Hong Kong, victim of the Sino-American confrontation
Beijing has been showing its muscle recently as it tries to tighten its grip on the Hong Kong metropolis, in apparent defiance of the principle “one country two systems”. Donald Trump’s hard-line attitude unfortunately does not encourage China to moderate.
The motto “one country, two systems”, which has governed how China indirectly governs Hong Kong since 1997, is in its last days it seems.
The Chinese National People’s Congress is expected to approve a bill on Thursday imposing a “national security” law on the Hong Kong SAR. Provided for in article 23 of the Hong Kong Mini-Constitution, this text prohibits all acts of treason, secession, sedition and subversion against China. It had never been formally introduced, due to the strong opposition from the Hong Kong people, who deem it liberticide.
A year after huge peaceful protests against the bill to encourage extraditions to Beijing, six months after elections marked by a democratic tidal wave, Chinese leaders have decided to overrule and enfore a law on Hong Kong that the citizens have shown they especially do not want.
The message is quite clear, as the Communist Party of China desires to treat Hong Kong like other Chinese cities 23 years after it was handed over by Great Britain. Only Beijing is able to say what still falls under the “two systems”.
Xi Jinping shows here above all that he is at an impasse.
For the past year, Chinese leaders have stepped up their missteps about Hong Kong, transforming an originally limited protest into a more open revolt opposing the communist regime.
Thousands of young people have been arrested, some imprisoned, and the youth of Hong Kong have nothing left to lose. They are not demonstrating for better days, but against a future that can, they believe, only be worse. The introduction of a national security law will obviously not bring any calm.
How far is Beijing ready to go?
A further stiffening of the regime would unfortunately be the logical continuation of a policy which equates all contestation with “sedition”, and all dialogue with weakness.
The West, for its part, seems to be running out of solutions. By increasing the provocations against Beijing in all areas in recent months, Washington has discredited itself. The more the White House claims to help Hong Kong democrats, the more the people of mainland China support their government.
Beijing’s argument that the Democrats in Hong Kong are being manipulated by the United States is not credible, but the use of protesters by the Trump administration has seriously damaged their cause. Beijing’s new coup is as much a response to Donald Trump by a Chinese power getting more nationalist, as it is an effort to bring calm to Hong Kong.
The European Union has recalled its attachment to the “one country, two systems” principle as agreed more than two decades ago, which enables Hong Kong to benefit from a high degree of autonomy.
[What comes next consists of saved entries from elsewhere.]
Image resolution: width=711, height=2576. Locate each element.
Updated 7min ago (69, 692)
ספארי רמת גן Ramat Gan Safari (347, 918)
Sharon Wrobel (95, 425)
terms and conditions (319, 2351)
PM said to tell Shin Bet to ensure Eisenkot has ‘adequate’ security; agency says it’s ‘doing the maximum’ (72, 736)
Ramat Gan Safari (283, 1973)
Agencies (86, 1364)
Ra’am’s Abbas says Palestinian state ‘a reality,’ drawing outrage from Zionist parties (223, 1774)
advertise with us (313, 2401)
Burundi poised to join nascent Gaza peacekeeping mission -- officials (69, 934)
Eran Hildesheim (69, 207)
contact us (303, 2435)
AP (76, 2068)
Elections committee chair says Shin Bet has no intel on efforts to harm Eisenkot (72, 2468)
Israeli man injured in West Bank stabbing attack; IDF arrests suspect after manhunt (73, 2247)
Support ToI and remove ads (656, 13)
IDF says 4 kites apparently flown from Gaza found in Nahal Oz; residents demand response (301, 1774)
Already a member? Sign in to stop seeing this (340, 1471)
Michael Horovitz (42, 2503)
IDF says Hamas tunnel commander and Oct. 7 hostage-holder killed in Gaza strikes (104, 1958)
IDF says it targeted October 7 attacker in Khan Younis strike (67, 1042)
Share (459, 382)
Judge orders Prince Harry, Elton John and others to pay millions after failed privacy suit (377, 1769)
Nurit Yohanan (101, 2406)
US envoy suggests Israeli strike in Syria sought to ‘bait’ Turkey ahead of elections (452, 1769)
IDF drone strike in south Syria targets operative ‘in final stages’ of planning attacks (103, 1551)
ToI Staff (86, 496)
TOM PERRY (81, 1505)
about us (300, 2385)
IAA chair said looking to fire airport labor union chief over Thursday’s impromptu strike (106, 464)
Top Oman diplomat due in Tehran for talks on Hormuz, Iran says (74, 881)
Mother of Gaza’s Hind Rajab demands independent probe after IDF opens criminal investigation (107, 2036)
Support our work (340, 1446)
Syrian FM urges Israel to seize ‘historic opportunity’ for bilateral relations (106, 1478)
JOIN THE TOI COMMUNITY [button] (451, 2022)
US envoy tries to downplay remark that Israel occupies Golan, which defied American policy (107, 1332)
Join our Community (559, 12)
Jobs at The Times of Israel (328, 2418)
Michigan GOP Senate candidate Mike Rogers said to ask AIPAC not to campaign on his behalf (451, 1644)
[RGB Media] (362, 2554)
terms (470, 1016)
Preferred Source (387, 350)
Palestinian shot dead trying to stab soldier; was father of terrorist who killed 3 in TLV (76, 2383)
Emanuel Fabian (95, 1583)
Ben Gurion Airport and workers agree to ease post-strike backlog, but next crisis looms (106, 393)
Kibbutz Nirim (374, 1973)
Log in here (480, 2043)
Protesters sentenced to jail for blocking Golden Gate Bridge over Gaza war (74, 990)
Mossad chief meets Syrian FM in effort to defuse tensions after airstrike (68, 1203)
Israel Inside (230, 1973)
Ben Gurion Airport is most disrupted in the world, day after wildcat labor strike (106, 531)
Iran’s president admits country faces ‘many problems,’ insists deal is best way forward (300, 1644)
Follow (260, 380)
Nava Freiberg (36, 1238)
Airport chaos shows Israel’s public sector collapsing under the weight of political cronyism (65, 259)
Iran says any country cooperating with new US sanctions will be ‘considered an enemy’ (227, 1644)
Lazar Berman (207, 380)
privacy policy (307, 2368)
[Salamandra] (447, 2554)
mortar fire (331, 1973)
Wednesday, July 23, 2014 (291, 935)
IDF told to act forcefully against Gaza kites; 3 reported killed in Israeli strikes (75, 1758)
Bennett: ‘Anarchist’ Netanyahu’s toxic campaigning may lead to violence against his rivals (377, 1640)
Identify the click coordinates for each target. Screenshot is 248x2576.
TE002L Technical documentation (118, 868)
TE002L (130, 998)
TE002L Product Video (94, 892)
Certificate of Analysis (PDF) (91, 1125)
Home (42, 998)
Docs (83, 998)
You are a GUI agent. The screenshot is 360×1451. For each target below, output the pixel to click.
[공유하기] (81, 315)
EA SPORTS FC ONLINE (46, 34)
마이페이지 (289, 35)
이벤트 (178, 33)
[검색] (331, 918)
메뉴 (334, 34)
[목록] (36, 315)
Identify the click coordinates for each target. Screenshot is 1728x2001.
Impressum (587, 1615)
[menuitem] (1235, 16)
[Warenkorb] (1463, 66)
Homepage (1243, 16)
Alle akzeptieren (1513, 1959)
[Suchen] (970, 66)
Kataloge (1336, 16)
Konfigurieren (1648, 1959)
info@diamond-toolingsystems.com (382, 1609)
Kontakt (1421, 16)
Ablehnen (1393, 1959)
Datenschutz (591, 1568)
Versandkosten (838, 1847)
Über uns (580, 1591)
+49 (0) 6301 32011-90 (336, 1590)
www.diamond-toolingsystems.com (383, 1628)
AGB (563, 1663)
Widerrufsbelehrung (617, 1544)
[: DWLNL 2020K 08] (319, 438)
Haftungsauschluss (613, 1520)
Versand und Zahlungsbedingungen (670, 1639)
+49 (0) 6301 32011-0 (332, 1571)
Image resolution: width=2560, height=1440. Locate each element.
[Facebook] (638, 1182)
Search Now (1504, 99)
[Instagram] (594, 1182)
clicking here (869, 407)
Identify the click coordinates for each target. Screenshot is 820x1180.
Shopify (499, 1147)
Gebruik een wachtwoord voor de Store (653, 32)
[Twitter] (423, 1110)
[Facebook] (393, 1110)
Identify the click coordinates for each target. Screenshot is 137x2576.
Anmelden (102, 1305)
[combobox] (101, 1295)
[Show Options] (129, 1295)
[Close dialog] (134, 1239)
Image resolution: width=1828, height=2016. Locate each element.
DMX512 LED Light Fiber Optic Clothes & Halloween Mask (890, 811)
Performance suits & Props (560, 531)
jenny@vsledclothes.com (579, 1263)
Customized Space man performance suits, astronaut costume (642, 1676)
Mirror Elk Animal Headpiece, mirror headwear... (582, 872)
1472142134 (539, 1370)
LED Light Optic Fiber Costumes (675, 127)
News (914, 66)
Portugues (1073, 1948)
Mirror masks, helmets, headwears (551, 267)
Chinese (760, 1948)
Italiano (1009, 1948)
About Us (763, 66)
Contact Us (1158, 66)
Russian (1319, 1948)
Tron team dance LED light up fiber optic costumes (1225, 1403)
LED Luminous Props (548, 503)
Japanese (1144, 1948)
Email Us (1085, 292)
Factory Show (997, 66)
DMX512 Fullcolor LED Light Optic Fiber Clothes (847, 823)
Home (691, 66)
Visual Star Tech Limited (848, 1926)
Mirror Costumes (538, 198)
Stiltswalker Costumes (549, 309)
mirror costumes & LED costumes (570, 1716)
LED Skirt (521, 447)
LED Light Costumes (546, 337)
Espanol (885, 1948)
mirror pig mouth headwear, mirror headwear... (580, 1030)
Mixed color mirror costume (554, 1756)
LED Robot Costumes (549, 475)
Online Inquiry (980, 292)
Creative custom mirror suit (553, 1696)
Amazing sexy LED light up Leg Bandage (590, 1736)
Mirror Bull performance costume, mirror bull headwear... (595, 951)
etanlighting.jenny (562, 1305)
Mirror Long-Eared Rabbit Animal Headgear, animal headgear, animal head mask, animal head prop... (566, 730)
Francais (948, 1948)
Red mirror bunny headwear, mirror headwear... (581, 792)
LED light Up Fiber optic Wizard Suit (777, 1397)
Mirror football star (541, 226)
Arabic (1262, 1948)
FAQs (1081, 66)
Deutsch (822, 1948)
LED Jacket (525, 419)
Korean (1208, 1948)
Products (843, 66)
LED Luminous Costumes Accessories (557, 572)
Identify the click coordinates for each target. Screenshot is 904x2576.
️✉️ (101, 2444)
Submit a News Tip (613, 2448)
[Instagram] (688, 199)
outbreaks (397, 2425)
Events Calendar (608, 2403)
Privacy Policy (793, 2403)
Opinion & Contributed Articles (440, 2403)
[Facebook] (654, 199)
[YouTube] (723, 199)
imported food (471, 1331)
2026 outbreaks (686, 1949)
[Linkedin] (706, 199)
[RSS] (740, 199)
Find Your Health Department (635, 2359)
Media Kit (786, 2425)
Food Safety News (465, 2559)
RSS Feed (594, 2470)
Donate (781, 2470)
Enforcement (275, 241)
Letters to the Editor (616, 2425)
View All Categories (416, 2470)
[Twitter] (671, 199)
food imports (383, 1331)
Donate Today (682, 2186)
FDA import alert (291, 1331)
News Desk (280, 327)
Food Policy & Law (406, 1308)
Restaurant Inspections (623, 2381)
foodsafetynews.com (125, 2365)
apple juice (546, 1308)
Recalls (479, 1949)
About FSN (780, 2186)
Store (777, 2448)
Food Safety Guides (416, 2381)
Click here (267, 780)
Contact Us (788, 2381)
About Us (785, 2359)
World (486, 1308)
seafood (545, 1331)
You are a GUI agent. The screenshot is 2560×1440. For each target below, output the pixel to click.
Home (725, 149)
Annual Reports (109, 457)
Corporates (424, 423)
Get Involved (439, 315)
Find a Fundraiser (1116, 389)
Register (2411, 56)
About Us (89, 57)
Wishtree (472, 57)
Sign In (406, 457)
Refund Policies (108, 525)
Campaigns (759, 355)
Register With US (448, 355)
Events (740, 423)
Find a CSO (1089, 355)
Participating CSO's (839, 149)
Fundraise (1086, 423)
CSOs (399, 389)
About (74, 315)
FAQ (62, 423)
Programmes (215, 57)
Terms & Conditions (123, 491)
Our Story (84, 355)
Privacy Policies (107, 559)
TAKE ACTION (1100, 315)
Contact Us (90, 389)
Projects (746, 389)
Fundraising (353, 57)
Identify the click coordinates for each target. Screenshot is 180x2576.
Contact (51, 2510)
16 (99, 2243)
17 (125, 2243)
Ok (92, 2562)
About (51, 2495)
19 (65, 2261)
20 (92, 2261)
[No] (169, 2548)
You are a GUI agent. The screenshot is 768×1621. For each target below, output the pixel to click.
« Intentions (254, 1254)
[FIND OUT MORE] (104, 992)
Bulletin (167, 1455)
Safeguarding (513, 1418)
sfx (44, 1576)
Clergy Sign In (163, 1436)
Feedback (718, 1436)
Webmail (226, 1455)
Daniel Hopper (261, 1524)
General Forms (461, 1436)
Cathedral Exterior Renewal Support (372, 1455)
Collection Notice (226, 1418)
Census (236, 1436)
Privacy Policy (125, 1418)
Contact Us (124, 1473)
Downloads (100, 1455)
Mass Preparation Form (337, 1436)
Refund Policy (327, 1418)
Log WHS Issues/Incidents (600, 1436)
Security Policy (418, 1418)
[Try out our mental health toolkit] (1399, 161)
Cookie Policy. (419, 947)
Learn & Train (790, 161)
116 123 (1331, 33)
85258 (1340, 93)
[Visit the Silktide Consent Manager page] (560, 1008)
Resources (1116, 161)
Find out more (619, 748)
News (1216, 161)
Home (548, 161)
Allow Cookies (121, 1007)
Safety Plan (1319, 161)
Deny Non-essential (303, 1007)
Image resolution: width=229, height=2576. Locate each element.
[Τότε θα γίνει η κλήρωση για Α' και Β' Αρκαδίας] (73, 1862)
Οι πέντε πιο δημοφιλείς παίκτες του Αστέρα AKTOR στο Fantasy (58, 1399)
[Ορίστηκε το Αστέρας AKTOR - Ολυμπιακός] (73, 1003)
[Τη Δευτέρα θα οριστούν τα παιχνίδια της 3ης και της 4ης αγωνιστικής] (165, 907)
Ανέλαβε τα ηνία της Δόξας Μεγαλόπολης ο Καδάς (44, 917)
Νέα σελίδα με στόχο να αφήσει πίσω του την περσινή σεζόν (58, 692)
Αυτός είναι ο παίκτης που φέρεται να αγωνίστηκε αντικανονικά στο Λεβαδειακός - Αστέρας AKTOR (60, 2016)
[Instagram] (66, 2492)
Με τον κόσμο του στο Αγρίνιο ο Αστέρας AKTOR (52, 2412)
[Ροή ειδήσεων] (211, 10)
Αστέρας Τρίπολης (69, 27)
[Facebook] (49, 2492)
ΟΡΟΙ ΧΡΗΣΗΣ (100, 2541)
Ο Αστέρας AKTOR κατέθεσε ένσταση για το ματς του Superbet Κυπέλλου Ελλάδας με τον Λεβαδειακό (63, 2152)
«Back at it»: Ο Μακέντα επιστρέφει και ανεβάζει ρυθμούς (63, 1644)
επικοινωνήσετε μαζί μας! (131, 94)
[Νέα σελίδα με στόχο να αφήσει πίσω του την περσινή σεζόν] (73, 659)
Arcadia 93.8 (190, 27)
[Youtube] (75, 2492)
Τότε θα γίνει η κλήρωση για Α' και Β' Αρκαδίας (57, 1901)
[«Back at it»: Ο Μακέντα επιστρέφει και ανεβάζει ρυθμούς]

They stressed the importance of preserving the democratic debate and respect for human rights. But Europe, alas, does not seem able to make the voice of reason heard in Beijing.
When Britain surrendered its previous colony to China in 1997, the world was relatively optimistic that China and the West were coming closer.
Hong Kong was to be one of the means of this rapprochement. A quarter of a century later, the reverse has unfortunately happened. Hong Kong has become the symbol of the difficult cohabitation between two increasingly antithetical systems.
The question which remains open is how much force Beijing will use to establish more control over Hong Kong.
Let’s remember that the said one country, two systems concept was agreed to be in place for fifty years, until 2047, so we are nearly half way from the expiration of this agreement.
Beijing would certainly want that by 2047 Hong Kong be an integral part of China, ruled like any other large city of the People’s Republic of China.